CommonGround volunteers Kristin Reese and LaVell Winsor, also a blogger for Farm Futures, this week participated in a series of interviews to answer agricultural questions about organic foods and biotechnology.
"It is natural for people who aren't involved in the raising or growing of their food to have questions about how that is done," said Reese, who farms in Ohio. "What I want to do, along with my fellow volunteers, is start a conversation with people who have these types of questions so that we can share and learn from one another. No one should have to fear their food, but if someone has concerns, we are there to share our experience as farmers."
Reese and Winsor took part in 25 interviews, both live and taped, which will reach 21 specific media markets and blog readers and radio listeners nationally. They are both involved in CommonGround, a movement to provide consumers with real answers about their food.
Winsor, who farms in Kansas, noted that "with most Americans now two or three generations removed from farming, it makes sense that so many people are looking to find out more about the foods they eat and who grows them. For example, a lot of the people that I have met through CommonGround have been genuinely surprised to learn that about 96% of American farms are family farms.
"I have found that people are excited to find out that families, much like their own, grow their food. Through honest, open dialogue with farmers, people might be surprised to find what an incredible story their food has to tell and how it just keeps getting better," Winsor noted.
While many hosts focused on how people with questions could use CommonGround volunteers and the group's website to find information, the women also responded to a variety of specific questions about production practices, technology and the difference between the wide variety of food choices available to American consumers.
In response to a question about the growing popularity of organic foods, Reese explained that CommonGround volunteers include farmers who use both traditional and organic methods.

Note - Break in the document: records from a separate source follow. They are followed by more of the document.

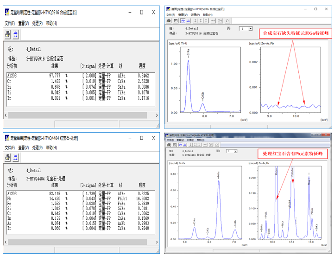Open 帮助(H) menu in top-left 合成红宝石 results window
The width and height of the screenshot is (334, 256).
pos(51,23)
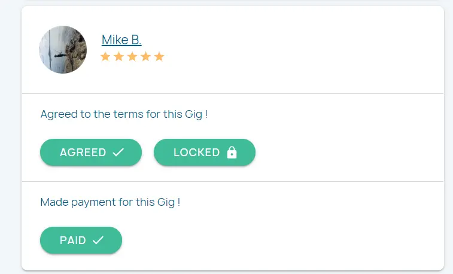Open the Mike B. profile link
This screenshot has width=453, height=274.
point(121,40)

"While we embrace the diversity of agriculture, we do want to offer information about how all kinds of food are grown so that shoppers can make the best choices for their unique family based on solid information," Reese said. "Whether organic or traditionally grown, America's farmers grow and raise an array of healthy, nutritious foods that consumers can feel confident about feeding their families."
Interviews will air in many U.S. cities and towns: Harrisburg, Penn.; Cheyenne, Wyo.; Lima, Ohio; Huntsville, Ala.; Rochester, N.Y.; Peoria, Ill.; Rochester, Minn.; Mason City, Iowa; Boston, Mass.; Evansville, Ind.; Toledo, Ohio; Monroe, La.; Amarillo, Texas; Minneapolis, Minn.; New Orleans, La.; Abilene, Texas; Albuquerque, N.M.; Fargo, N.D.; Detroit, Mich.; Toledo, Ohio; St. Louis, Mo.; and in many parts of Virginia.
Additionally, information from these interviews will be featured in blogs such as Celebrate Woman Today, Earnest Parenting and Motherhood Moment and on radio stations across the country through It's Your Health Network.